“A unit of study in writing is not unlike a unit of study in science or social studies. It is a line of inquiry – a road of curriculum a trail of teaching, an excursion of knowing something about writing. It is some big thing that you and your class are digging into over time.” – Isoke Nia
In the previous blog on an inquiry stance in the reading workshop, we discussed how students could read in a genre and record what they noticed in the writing which might be about genre or craft. These noticings not only deepen their understandings as readers, but also develop students’ abilities to read like writer, to bring to their own writing their understandings of what they have seen other authors do that they have found powerful. For instance, students might have noticed in a study of memoir in the reading workshop that authors not only write about an experience that is important to them, but also recount why it was significant, what they learned or felt. Inquiring into characteristics of memoir as they read them provides a foundation of knowledge that they can then bring to their own writing of memoir. As readers, students have experienced the power of writers sharing their thoughts and emotions related to an incident so they carry over that knowledge to include their emotions or thinking in the writing of their own memoir.

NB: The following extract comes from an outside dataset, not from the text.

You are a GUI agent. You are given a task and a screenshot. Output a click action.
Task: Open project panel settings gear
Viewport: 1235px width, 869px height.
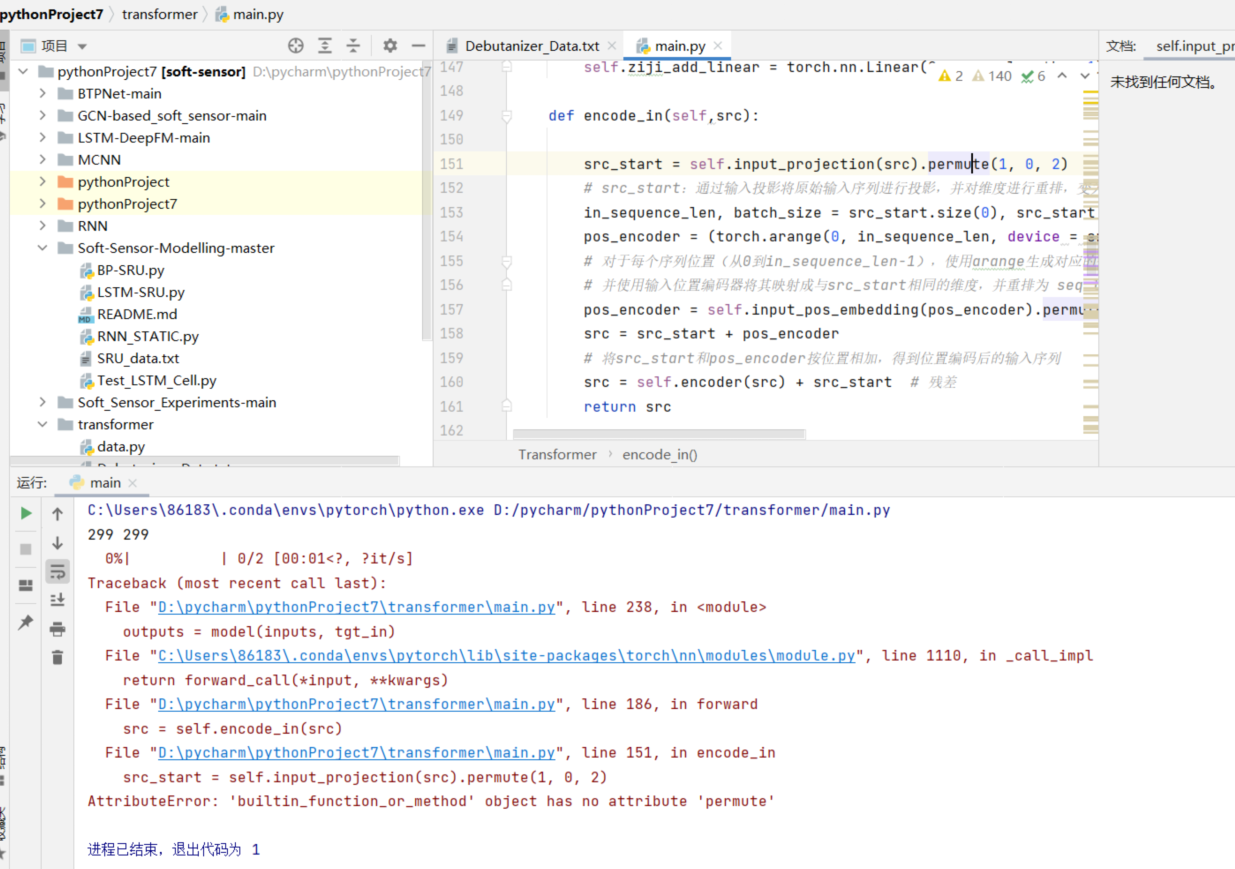[x=390, y=46]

An inquiry approach to genre study repositions curriculum as the outcome of instruction rather than as the starting point. (Ray, 2006)
Similarly, in a study of feature articles the teacher might have conducted an open inquiry in which students were asked what they were noticing as they experienced feature articles through interactive read-aloud and their independently reading. The teacher might have also conducted a guided inquiry in which she asks students to analyze the different ways feature articles are structured. The information from this inquiry becomes vital to purposeful decisions students will make in the writing workshop. They will have learned different possibilities of how writers structured their feature articles so that they can be intentional in choosing a structure that will best fit the meaning and purpose of the article they are developing. Similarly students can inquire as to how pieces they admire are crafted and use that to inform their own writing.
When I think about an inquiry stance, I always feel like this reason alone – inquiry teaches students to read and think like writers – is reason enough to teach from this stance as often as possible. (Ray, 2006)
Another aspect of inquiry in the writing workshop has to do with self-reflection. In thinking about good characteristics of writing Carl Anderson has said that meaning is the most important trait. Our writing is strong and purposeful if we have a clear understanding of what we want to communicate to our reader so that we can find effective ways to do that in our writing. Asking ourselves, “Why am I writing this piece?” or “What is it I want my reader to know?” helps us as writers clarify our purpose and what it is we want to communicate. It can even be helpful to you’re your students write down what they are really trying to have their readers understand so that it can not only guide their first drafts but also inform the revision process as well.
The inquiry stance used in the reading and writing workshop carries over in exciting ways to poetry as well. We will explore that soon!
Ray, K.W. (2006). Exploring inquiry as a teaching stance in the writing workshop. Language Arts, 83, 238-247.